EDITOR’S NOTE: Watch the premiere of the CNN Films documentary, “The Salisbury Poisonings: A Spy Next Door,” Sunday at 8pm ET/PT on CNN.
Charlie Rowley’s nightmare started the day he picked up what appeared to be an ordinary bottle of perfume.
It was a summer afternoon in Amesbury, England. While searching through a charity bin, he spotted a small cardboard box. Inside was a container, wrapped in plastic, labeled Nina Ricci. Convinced someone had tossed out a bottle of expensive French fragrance, he took it home to surprise his girlfriend, Dawn Sturgess.

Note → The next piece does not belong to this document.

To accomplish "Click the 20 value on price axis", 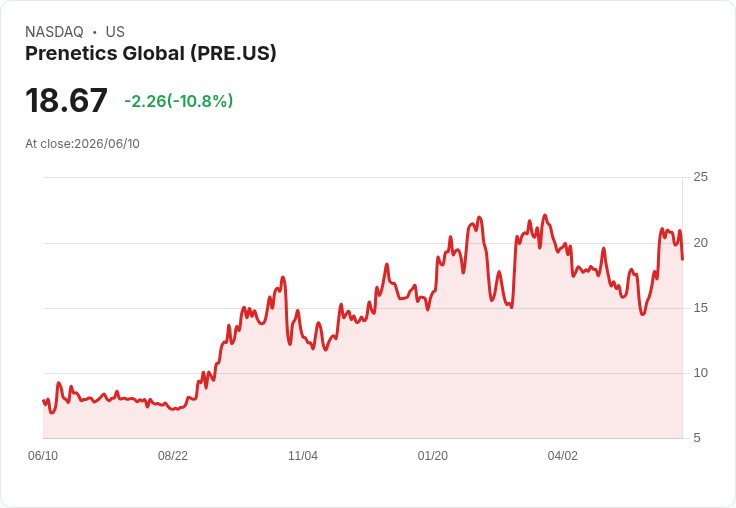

Finding treasures among discarded items was one of his favorite pastimes. Over the years, he’d salvaged televisions and other household goods. But on that day in June 2018, he was hoping someone had thrown out a ring he could use to propose. “She often made comments about getting her an engagement ring … a sapphire ring,” he told CNN in a recent interview.
Unbeknownst to him, the bottle contained the same nerve agent investigators believe Russian operatives had used three months earlier to poison a former spy in nearby Salisbury. What followed was a devastating chain of events that left Sturgess dead and Rowley hospitalized, collateral victims of an international espionage saga involving the attempted assassination of a double agent.